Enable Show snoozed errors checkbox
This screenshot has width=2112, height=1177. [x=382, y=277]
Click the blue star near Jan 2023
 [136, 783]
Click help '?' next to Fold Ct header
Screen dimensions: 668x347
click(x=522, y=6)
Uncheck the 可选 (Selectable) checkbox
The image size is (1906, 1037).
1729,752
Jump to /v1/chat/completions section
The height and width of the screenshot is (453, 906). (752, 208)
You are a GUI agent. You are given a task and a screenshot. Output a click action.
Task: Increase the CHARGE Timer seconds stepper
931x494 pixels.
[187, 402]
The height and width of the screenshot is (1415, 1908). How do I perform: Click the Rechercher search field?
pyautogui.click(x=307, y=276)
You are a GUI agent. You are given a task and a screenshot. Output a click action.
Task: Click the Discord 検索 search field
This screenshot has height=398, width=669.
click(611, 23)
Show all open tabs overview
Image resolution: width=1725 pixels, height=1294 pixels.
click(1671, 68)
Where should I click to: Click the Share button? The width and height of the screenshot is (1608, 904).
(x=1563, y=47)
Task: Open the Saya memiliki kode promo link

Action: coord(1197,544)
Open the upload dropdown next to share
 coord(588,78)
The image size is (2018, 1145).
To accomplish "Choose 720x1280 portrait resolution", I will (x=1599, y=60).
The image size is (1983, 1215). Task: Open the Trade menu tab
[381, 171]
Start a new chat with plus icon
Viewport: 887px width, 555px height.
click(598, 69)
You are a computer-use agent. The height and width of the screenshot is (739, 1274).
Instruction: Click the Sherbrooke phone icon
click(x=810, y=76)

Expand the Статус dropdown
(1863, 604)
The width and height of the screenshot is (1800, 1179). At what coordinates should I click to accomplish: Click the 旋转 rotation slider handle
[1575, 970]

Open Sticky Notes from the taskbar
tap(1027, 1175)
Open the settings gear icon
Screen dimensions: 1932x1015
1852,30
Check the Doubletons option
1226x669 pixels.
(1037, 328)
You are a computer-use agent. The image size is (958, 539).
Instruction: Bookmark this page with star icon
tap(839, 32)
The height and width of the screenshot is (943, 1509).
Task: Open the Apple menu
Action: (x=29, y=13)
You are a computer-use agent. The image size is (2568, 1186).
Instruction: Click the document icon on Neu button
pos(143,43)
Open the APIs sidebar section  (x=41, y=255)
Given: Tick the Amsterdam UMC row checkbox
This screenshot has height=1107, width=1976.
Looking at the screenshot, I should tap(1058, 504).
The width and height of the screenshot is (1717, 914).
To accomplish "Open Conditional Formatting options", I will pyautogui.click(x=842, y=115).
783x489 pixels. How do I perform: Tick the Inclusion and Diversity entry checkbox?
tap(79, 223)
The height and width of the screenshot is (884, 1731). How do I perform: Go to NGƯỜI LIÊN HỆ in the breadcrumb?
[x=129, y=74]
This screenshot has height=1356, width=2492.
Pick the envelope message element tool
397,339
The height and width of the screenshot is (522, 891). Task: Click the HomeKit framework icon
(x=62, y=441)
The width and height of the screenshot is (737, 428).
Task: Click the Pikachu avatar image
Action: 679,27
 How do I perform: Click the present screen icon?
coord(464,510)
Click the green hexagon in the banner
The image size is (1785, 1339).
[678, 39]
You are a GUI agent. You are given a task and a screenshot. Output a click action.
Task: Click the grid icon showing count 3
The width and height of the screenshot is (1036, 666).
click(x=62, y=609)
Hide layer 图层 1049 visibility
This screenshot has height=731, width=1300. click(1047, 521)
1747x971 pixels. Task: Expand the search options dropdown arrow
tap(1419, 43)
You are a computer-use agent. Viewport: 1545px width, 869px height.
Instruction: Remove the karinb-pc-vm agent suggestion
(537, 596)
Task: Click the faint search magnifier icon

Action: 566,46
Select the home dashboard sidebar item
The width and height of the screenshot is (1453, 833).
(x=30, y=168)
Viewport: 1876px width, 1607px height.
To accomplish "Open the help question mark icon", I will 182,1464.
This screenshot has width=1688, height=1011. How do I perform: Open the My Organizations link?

Exercise prompt | Copy the entries above exactly. Miss none of them.

Result of this exercise |
Enable Show snoozed errors checkbox
This screenshot has width=2112, height=1177. [x=382, y=277]
Click the blue star near Jan 2023
 [136, 783]
Click help '?' next to Fold Ct header
Screen dimensions: 668x347
click(x=522, y=6)
Uncheck the 可选 (Selectable) checkbox
The image size is (1906, 1037).
1729,752
Jump to /v1/chat/completions section
The height and width of the screenshot is (453, 906). (752, 208)
You are a GUI agent. You are given a task and a screenshot. Output a click action.
Task: Increase the CHARGE Timer seconds stepper
931x494 pixels.
[187, 402]
The height and width of the screenshot is (1415, 1908). How do I perform: Click the Rechercher search field?
pyautogui.click(x=307, y=276)
You are a GUI agent. You are given a task and a screenshot. Output a click action.
Task: Click the Discord 検索 search field
This screenshot has height=398, width=669.
click(611, 23)
Show all open tabs overview
Image resolution: width=1725 pixels, height=1294 pixels.
click(1671, 68)
Where should I click to: Click the Share button? The width and height of the screenshot is (1608, 904).
(x=1563, y=47)
Task: Open the Saya memiliki kode promo link

Action: coord(1197,544)
Open the upload dropdown next to share
 coord(588,78)
The image size is (2018, 1145).
To accomplish "Choose 720x1280 portrait resolution", I will (x=1599, y=60).
The image size is (1983, 1215). Task: Open the Trade menu tab
[381, 171]
Start a new chat with plus icon
Viewport: 887px width, 555px height.
click(598, 69)
You are a computer-use agent. The height and width of the screenshot is (739, 1274).
Instruction: Click the Sherbrooke phone icon
click(x=810, y=76)

Expand the Статус dropdown
(1863, 604)
The width and height of the screenshot is (1800, 1179). At what coordinates should I click to accomplish: Click the 旋转 rotation slider handle
[1575, 970]

Open Sticky Notes from the taskbar
tap(1027, 1175)
Open the settings gear icon
Screen dimensions: 1932x1015
1852,30
Check the Doubletons option
1226x669 pixels.
(1037, 328)
You are a computer-use agent. The image size is (958, 539).
Instruction: Bookmark this page with star icon
tap(839, 32)
The height and width of the screenshot is (943, 1509).
Task: Open the Apple menu
Action: (x=29, y=13)
You are a computer-use agent. The image size is (2568, 1186).
Instruction: Click the document icon on Neu button
pos(143,43)
Open the APIs sidebar section  (x=41, y=255)
Given: Tick the Amsterdam UMC row checkbox
This screenshot has height=1107, width=1976.
Looking at the screenshot, I should tap(1058, 504).
The width and height of the screenshot is (1717, 914).
To accomplish "Open Conditional Formatting options", I will pyautogui.click(x=842, y=115).
783x489 pixels. How do I perform: Tick the Inclusion and Diversity entry checkbox?
tap(79, 223)
The height and width of the screenshot is (884, 1731). How do I perform: Go to NGƯỜI LIÊN HỆ in the breadcrumb?
[x=129, y=74]
This screenshot has height=1356, width=2492.
Pick the envelope message element tool
397,339
The height and width of the screenshot is (522, 891). Task: Click the HomeKit framework icon
(x=62, y=441)
The width and height of the screenshot is (737, 428).
Task: Click the Pikachu avatar image
Action: 679,27
 How do I perform: Click the present screen icon?
coord(464,510)
Click the green hexagon in the banner
The image size is (1785, 1339).
[678, 39]
You are a GUI agent. You are given a task and a screenshot. Output a click action.
Task: Click the grid icon showing count 3
The width and height of the screenshot is (1036, 666).
click(x=62, y=609)
Hide layer 图层 1049 visibility
This screenshot has height=731, width=1300. click(1047, 521)
1747x971 pixels. Task: Expand the search options dropdown arrow
tap(1419, 43)
You are a computer-use agent. Viewport: 1545px width, 869px height.
Instruction: Remove the karinb-pc-vm agent suggestion
(537, 596)
Task: Click the faint search magnifier icon

Action: 566,46
Select the home dashboard sidebar item
The width and height of the screenshot is (1453, 833).
(x=30, y=168)
Viewport: 1876px width, 1607px height.
To accomplish "Open the help question mark icon", I will 182,1464.
This screenshot has width=1688, height=1011. How do I perform: Open the My Organizations link?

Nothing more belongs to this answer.